Now, let's talk about performance, one of the most 'interesting' aspects of any graphics card. Since many of us buy graphics card to play games, we want the highest possible performance from our graphics card (within our reasonable budget of course). Some of you may think that measuring graphics cards performance should be easy enough, just choose the graphics card that provides high enough frame rates when we play games. Unfortunately, it's not as cut and dry as that.

The Processor Connection

It's true that a faster graphics card will display (or render) images faster, but there are many other factors to a graphics card performance. For one, a graphics card will only render images of anything when it's told to, usually by your processor. That's why we need to have the fastest processor if we want to use the fastest graphics card. If the processor is too slow, your super-duper-fastest-graphics-card-on-the-planet will have to wait for instructions, doing nothing in the meanwhile. Needless to say, this is not what we want. Then of course these instructions must be sent to the graphics card itself, which is why we need a fast connection for the graphics card. In fact, this is the sole reason why we moved from ordinary PCI connectors to AGP (Accelerated Graphics Port for those who don't know). This is also the reason why graphics card have the fastest connector available in PCI Express, the x16 slot.

Inside your Graphics Card

Let's take a deeper look at your graphics card. Of course, we want our graphics card to be fast, but what does that mean? Basically, we need our graphics card to be able to process data faster. So in a way, your graphics card is like a mini PC, complete with its own processor and memory. Like we talked about before when talking about processors, pure speed isn't everything. The same things that affects processor performance also applies here such as IPC (Instruction Per Cycle) and bandwidth, the two other major factors making up the performance formula.



To be able to display those scenes in your favorite games, your graphics card uses two kinds of data: triangles / polygons and textures. Of course, one measure of a graphics card performance is how much polygons and texture can the graphics card process per second. These are usually stated as MPolys / sec (for triangles / polygons) and MPixels / sec (for textures). If a graphics card can process one polygon and one pixel per cycle, running it at 500 MHz would mean it can process up to 500 MPolys / sec and 500 MPixels / sec. Now remember, this is an overly simplistic example and graphics card are anything but simple. This number will increase if the graphics card can do more per cycle, in fact this is what modern graphics card do. They use several processing units within one chip or one card (just like a processor's pipeline - only this is basically a graphics pipeline), some dedicated to processing polygons, others for textures and then just running the entire card as fast as possible. Units dedicated for polygons are called vertex units or pipelines, while units for textures are called pixel units or pipelines.

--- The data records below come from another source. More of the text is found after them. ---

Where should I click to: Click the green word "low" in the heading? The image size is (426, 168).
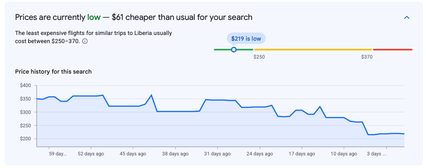pyautogui.click(x=94, y=17)
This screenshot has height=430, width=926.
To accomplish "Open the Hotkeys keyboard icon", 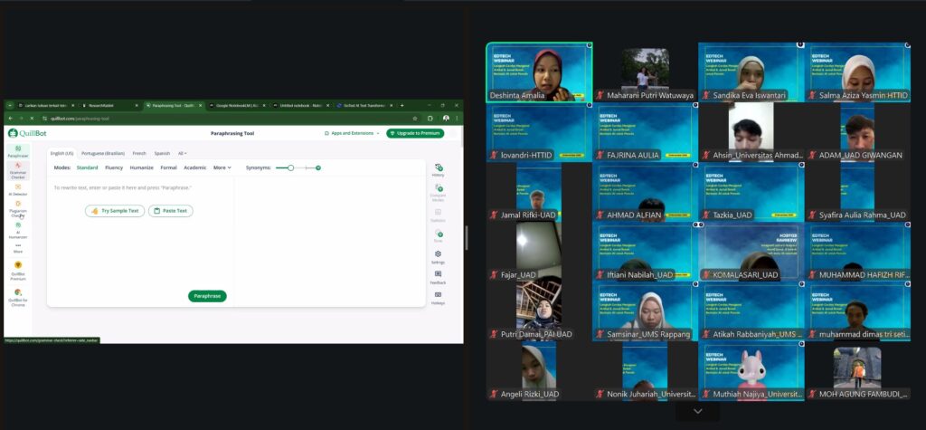I will 438,298.
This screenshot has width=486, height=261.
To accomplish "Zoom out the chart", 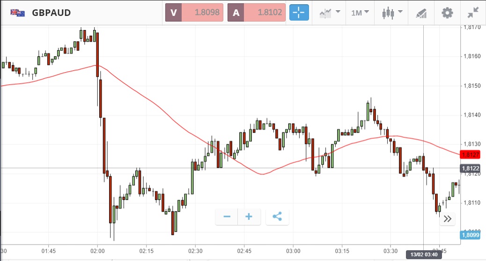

Here comes the other part of the equation: bandwidth. Faster graphics card can process much more data, so it's only natural that we increase the amount of data. Why? More data means more detail (both polygon and texture) and that's why we are seeing more and more memory on graphics cards, the latest being 512 MB on a single graphics card. By contrast, before 3D graphics accelerator became the norm, 8 MB was enough. A graphics card with that much RAM would be able to store roughly 512 MB of polygon and texture data, but if you only have a 128 MB graphics card, the additional 384 MB of data must be placed in your PC's RAM, which is slower. So, in this case you must choose a lower detail setting that will use less data (and less detail). There's also transfer speed to consider, we want the data stored be transfered as fast possible to the graphics chip. There are two ways to do this: use the fastest memory possible (speed and timing) and use the widest channel possible (usually stated in bits), much like Intel and AMD did when they move from single to dual channel memory controller. Graphics card manufacturers opt to do both, as you can see from the memory clock speed and bits in technical specifications.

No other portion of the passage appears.